Your answer must be an exact copy of the entries, containing no images.

Collected data:

++++

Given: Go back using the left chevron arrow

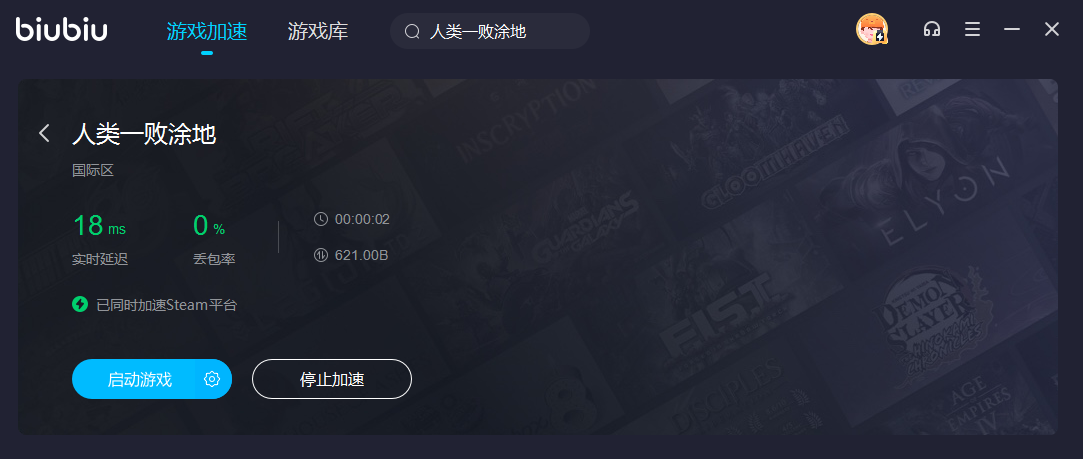Looking at the screenshot, I should click(44, 133).
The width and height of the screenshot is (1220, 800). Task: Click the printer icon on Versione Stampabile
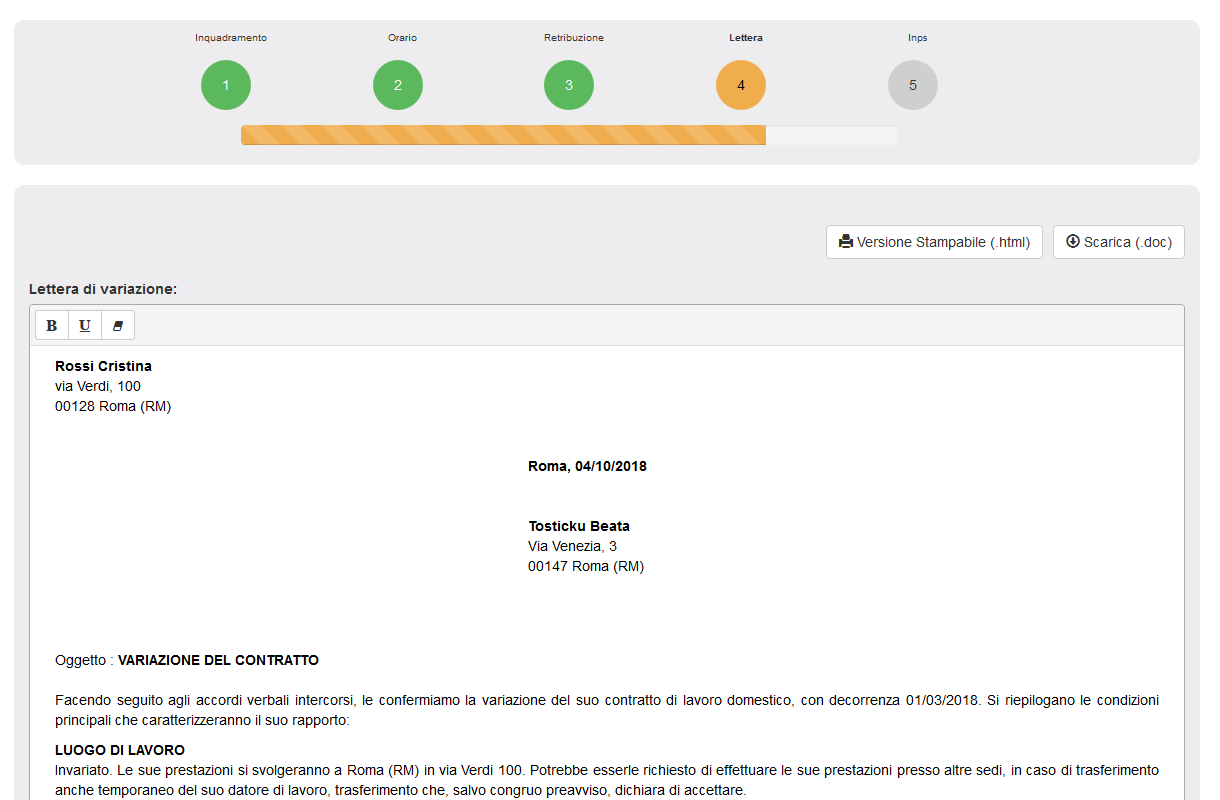point(846,241)
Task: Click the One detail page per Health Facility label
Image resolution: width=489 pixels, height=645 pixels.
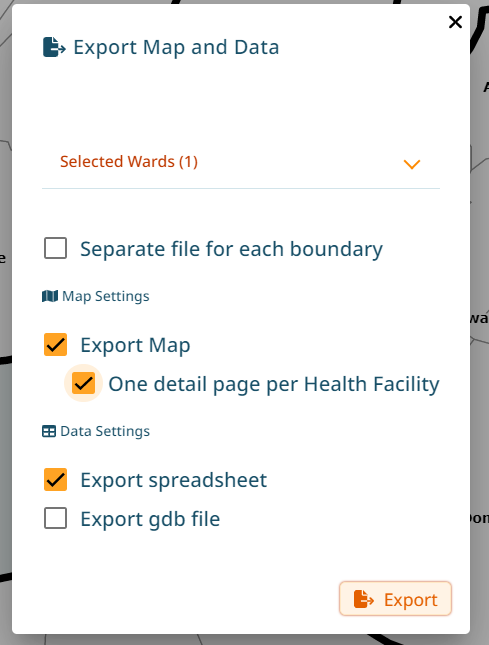Action: 274,384
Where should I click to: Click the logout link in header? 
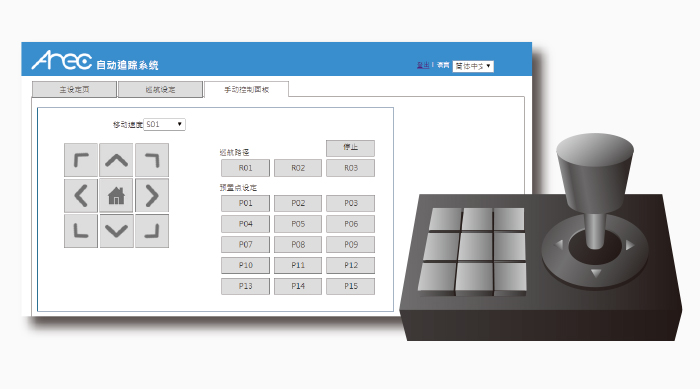pos(423,65)
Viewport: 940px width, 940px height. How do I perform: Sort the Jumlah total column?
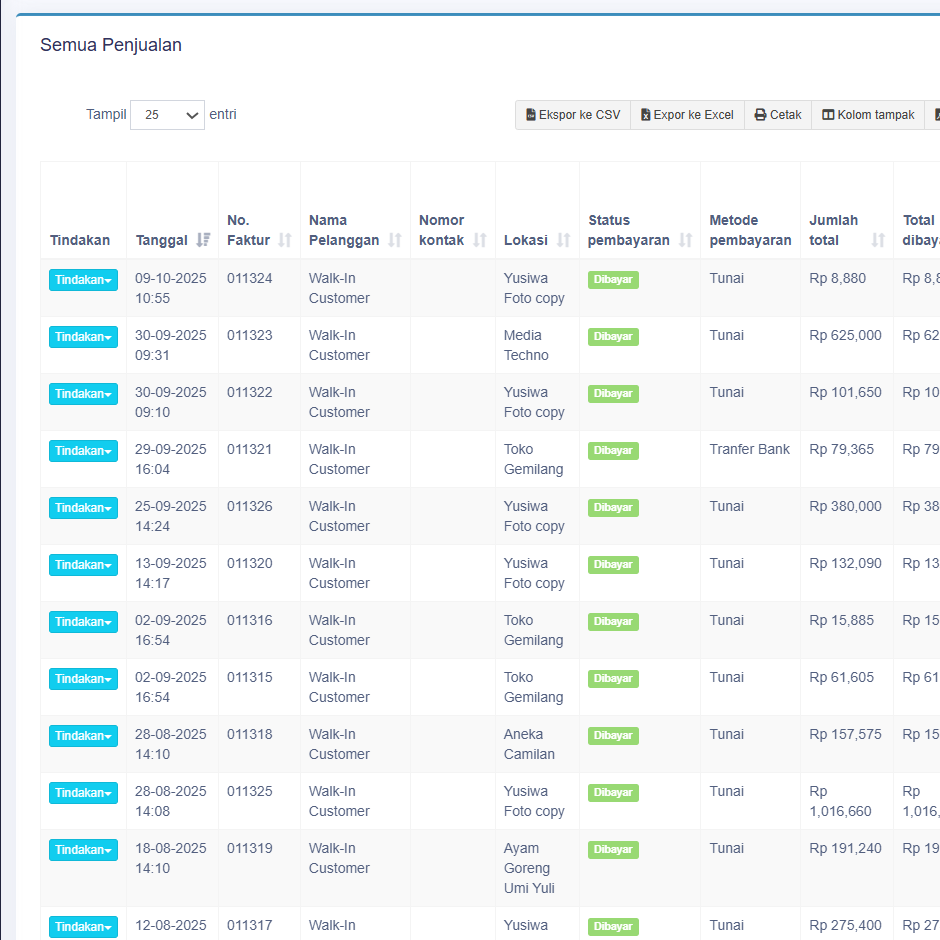pos(878,240)
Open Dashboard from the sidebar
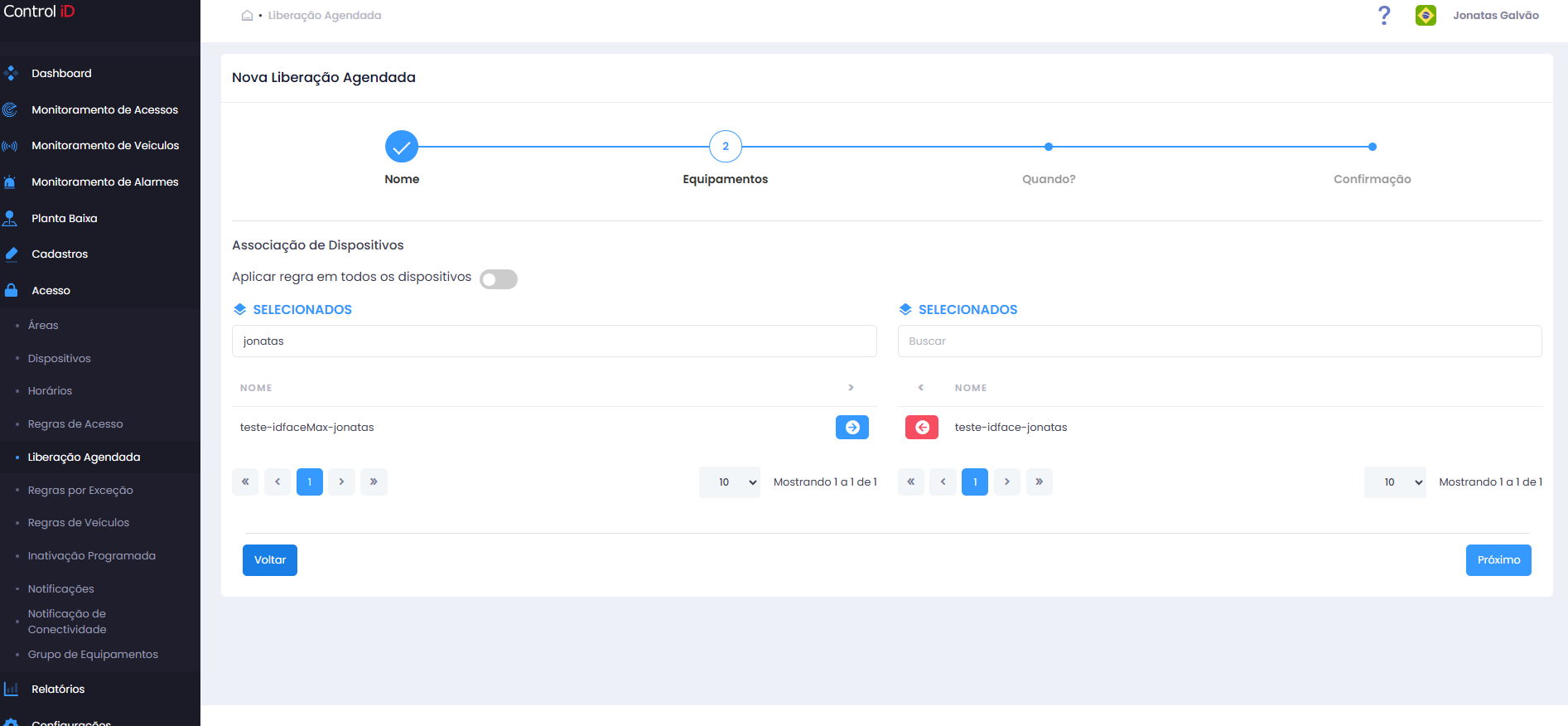 click(x=61, y=73)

++++

• _Result for this task_:
Given: Go back using the left chevron arrow

Looking at the screenshot, I should click(44, 133).
The width and height of the screenshot is (1220, 800). Task: Click the printer icon on Versione Stampabile
point(846,241)
Task: Click the One detail page per Health Facility label
Image resolution: width=489 pixels, height=645 pixels.
Action: 274,384
Where should I click to: Click the logout link in header? 
pos(423,65)
Viewport: 940px width, 940px height. How do I perform: Sort the Jumlah total column?
pos(878,240)
Open Dashboard from the sidebar
 click(x=61, y=73)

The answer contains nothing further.